**Records supplied**:
**********

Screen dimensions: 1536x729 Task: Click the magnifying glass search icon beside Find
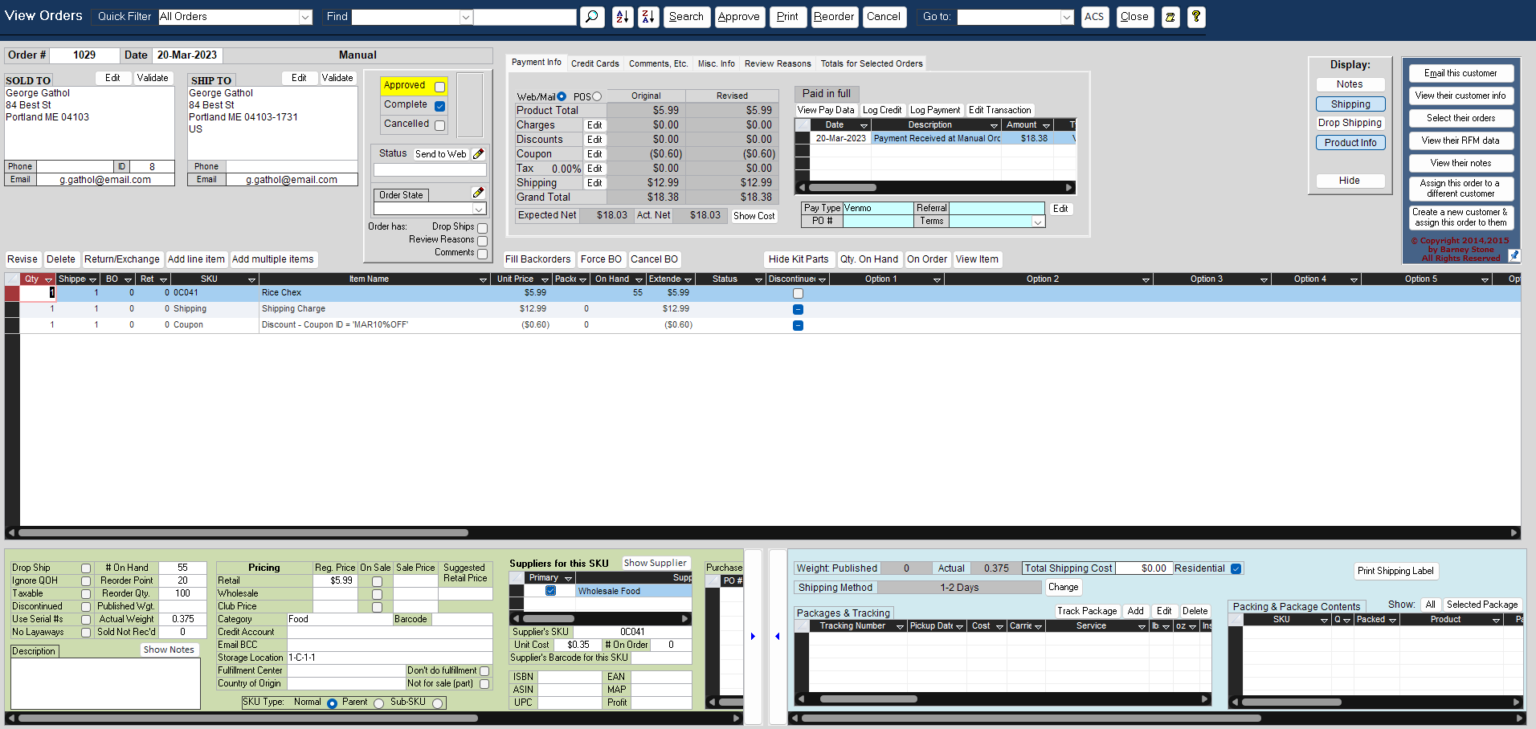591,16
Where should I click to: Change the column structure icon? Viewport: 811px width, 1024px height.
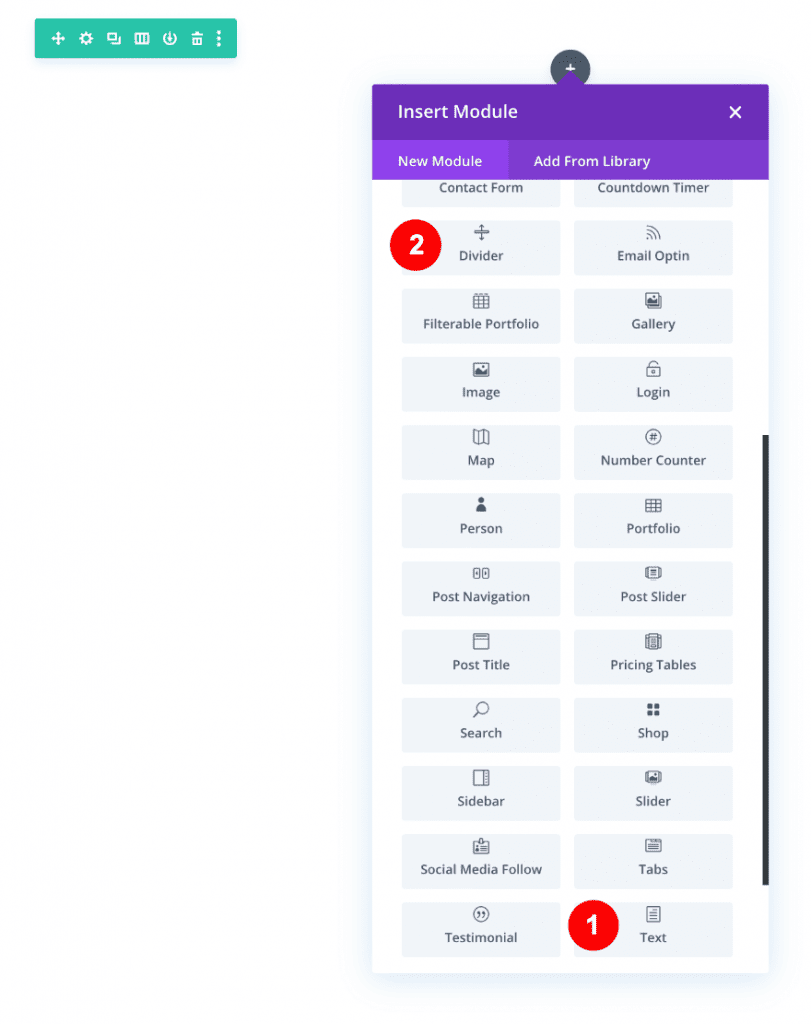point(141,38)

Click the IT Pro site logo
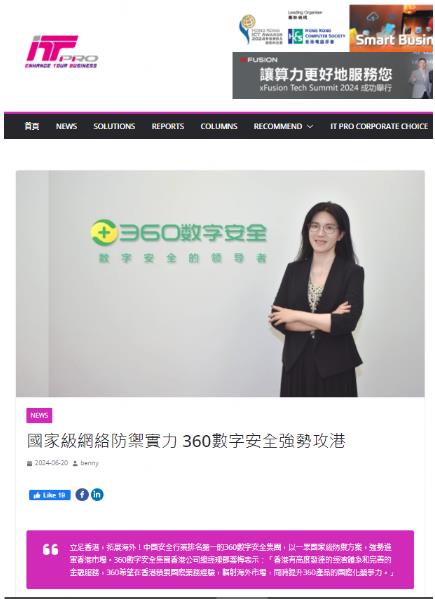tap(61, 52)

**********

**What you have to do**: Exact repetition of all entries is required. The pictures should not appear.

**Output for this exercise**:
Screen dimensions: 1536x729 Task: Click the magnifying glass search icon beside Find
591,16
Where should I click to: Change the column structure icon? Viewport: 811px width, 1024px height.
point(141,38)

Click the IT Pro site logo
tap(61, 52)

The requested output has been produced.